Atriarch: Ritual of Passing (2012)

In Which I Use the Word “Enema”

I was first introduced to deathrock by the Alaric/Atriarch split from earlier this year, and since then I’ve picked up a handful more in an effort to educate myself. Atriarch is just one of the bands bleeding the 30-year-old deathrock subgenre into the 40-year-old doom metal subgenre, making something that sounds fresh in the process. Why it took so long to combine doom with the punk equivalent of doom is a mystery, but the fact that it works so well is no surprise.

Ritual of Passing begins on a slow build that could be from just about any of the darker forms of metal, but when it breaks into the main riff it sounds much more like a deathrock riff played with metal-level distortion and amplification. The lyrical cadence and delivery are typical deathrock, until he twists it into a scream. At the end of the song, it turns into a black metal blast and screech. It’s a nice touch, and it suitably sets expectations for the album.
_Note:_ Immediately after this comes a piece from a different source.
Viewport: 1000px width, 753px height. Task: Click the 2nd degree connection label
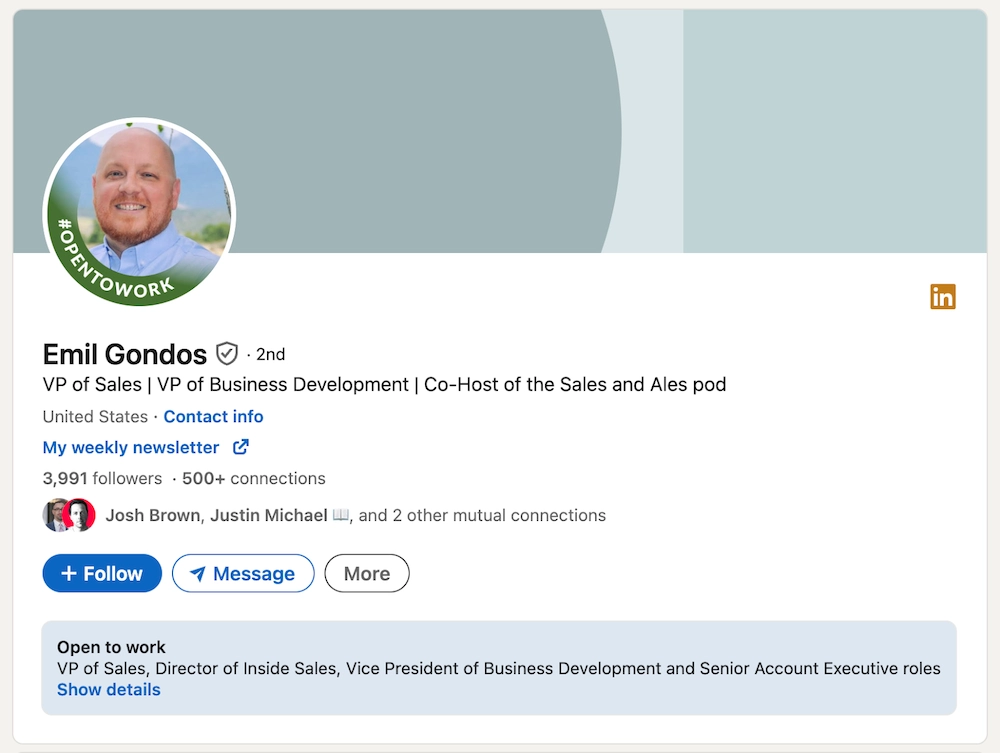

As simply as I can phrase it, Atriarch play a combination of My Dying Bride and Christan Death, but avoid turning it into some kind of annoying, black eyeliner mope-fest by giving it a spiked black metal enema. Instead of “Woe is me” written in a tear-stained journal, it’s “The end is near!” scrawled in blood on the wall of an abandoned subway tunnel. The simple, drum/dissonant riff/then drum again of “Prayers” draws even more attention to the madman rambling.

Extreme dissonance and psychotic vocals are what tie the whole thing together, but each song may give you more death/doom and black metal (“Offerings”) or more deathrock (“Altars”), so there’s plenty of variety. It’s also all quite memorable, and catchy. The prominent bass sound in the mix is a nice touch, although the reverb knob on the whole mix may have been turned up slightly too far in an effort to enhance the disorienting effects.

In total, it’s another great Profound Lore release, and one more great band out of Portland’s doom scene.